----- MATERIAL SHOWN -----

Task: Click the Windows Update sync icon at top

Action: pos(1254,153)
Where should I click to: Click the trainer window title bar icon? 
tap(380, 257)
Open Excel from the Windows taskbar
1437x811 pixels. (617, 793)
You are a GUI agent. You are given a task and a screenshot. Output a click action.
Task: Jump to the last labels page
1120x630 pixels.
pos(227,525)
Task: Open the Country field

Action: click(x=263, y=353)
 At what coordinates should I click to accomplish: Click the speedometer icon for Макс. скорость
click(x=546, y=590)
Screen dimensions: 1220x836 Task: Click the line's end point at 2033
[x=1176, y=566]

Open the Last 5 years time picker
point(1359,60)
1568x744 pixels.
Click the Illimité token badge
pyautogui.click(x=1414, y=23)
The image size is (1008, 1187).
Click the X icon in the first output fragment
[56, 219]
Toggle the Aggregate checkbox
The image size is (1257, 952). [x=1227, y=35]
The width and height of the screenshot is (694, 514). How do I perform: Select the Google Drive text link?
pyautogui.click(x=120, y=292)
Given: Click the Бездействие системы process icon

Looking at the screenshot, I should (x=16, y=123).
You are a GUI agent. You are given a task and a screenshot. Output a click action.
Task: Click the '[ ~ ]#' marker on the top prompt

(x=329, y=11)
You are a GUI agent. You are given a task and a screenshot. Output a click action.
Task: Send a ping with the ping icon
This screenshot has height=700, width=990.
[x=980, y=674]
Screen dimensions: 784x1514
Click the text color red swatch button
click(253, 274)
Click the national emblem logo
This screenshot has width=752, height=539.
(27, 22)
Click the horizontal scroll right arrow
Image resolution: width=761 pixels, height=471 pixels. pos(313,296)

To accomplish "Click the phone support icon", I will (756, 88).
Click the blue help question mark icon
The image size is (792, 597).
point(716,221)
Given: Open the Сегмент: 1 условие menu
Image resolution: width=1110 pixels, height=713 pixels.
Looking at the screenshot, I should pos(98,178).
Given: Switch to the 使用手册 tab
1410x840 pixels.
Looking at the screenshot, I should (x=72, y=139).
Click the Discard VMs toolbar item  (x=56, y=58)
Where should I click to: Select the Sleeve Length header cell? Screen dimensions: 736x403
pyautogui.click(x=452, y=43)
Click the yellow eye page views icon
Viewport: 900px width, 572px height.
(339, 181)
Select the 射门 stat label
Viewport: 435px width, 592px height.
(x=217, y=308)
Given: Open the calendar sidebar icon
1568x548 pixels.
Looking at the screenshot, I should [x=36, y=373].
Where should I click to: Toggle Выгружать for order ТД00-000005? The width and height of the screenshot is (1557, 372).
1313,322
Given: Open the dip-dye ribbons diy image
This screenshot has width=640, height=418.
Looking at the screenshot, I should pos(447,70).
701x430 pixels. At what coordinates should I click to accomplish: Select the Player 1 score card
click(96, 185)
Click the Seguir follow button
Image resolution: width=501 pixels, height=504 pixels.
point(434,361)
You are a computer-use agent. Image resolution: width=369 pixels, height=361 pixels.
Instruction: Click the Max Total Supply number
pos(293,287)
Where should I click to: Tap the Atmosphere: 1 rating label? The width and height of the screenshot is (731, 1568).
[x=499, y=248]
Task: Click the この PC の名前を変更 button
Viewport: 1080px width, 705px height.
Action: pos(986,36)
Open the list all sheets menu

-----

WHAT YOU ARE ASKED TO DO -> Set the entries down again, unchanged and complete.

RESULT ->
Task: Click the Windows Update sync icon at top

Action: pos(1254,153)
Where should I click to: Click the trainer window title bar icon? 
tap(380, 257)
Open Excel from the Windows taskbar
1437x811 pixels. (617, 793)
You are a GUI agent. You are given a task and a screenshot. Output a click action.
Task: Jump to the last labels page
1120x630 pixels.
pos(227,525)
Task: Open the Country field

Action: click(x=263, y=353)
 At what coordinates should I click to accomplish: Click the speedometer icon for Макс. скорость
click(x=546, y=590)
Screen dimensions: 1220x836 Task: Click the line's end point at 2033
[x=1176, y=566]

Open the Last 5 years time picker
point(1359,60)
1568x744 pixels.
Click the Illimité token badge
pyautogui.click(x=1414, y=23)
The image size is (1008, 1187).
Click the X icon in the first output fragment
[56, 219]
Toggle the Aggregate checkbox
The image size is (1257, 952). [x=1227, y=35]
The width and height of the screenshot is (694, 514). How do I perform: Select the Google Drive text link?
pyautogui.click(x=120, y=292)
Given: Click the Бездействие системы process icon

Looking at the screenshot, I should (x=16, y=123).
You are a GUI agent. You are given a task and a screenshot. Output a click action.
Task: Click the '[ ~ ]#' marker on the top prompt

(x=329, y=11)
You are a GUI agent. You are given a task and a screenshot. Output a click action.
Task: Send a ping with the ping icon
This screenshot has height=700, width=990.
[x=980, y=674]
Screen dimensions: 784x1514
Click the text color red swatch button
click(253, 274)
Click the national emblem logo
This screenshot has width=752, height=539.
(27, 22)
Click the horizontal scroll right arrow
Image resolution: width=761 pixels, height=471 pixels. pos(313,296)

To accomplish "Click the phone support icon", I will (756, 88).
Click the blue help question mark icon
The image size is (792, 597).
point(716,221)
Given: Open the Сегмент: 1 условие menu
Image resolution: width=1110 pixels, height=713 pixels.
Looking at the screenshot, I should pos(98,178).
Given: Switch to the 使用手册 tab
1410x840 pixels.
Looking at the screenshot, I should (x=72, y=139).
Click the Discard VMs toolbar item  (x=56, y=58)
Where should I click to: Select the Sleeve Length header cell? Screen dimensions: 736x403
pyautogui.click(x=452, y=43)
Click the yellow eye page views icon
Viewport: 900px width, 572px height.
(339, 181)
Select the 射门 stat label
Viewport: 435px width, 592px height.
(x=217, y=308)
Given: Open the calendar sidebar icon
1568x548 pixels.
Looking at the screenshot, I should [x=36, y=373].
Where should I click to: Toggle Выгружать for order ТД00-000005? The width and height of the screenshot is (1557, 372).
1313,322
Given: Open the dip-dye ribbons diy image
This screenshot has width=640, height=418.
Looking at the screenshot, I should pos(447,70).
701x430 pixels. At what coordinates should I click to accomplish: Select the Player 1 score card
click(96, 185)
Click the Seguir follow button
Image resolution: width=501 pixels, height=504 pixels.
point(434,361)
You are a computer-use agent. Image resolution: width=369 pixels, height=361 pixels.
Instruction: Click the Max Total Supply number
pos(293,287)
Where should I click to: Tap the Atmosphere: 1 rating label? The width and height of the screenshot is (731, 1568).
[x=499, y=248]
Task: Click the この PC の名前を変更 button
Viewport: 1080px width, 705px height.
Action: pos(986,36)
Open the list all sheets menu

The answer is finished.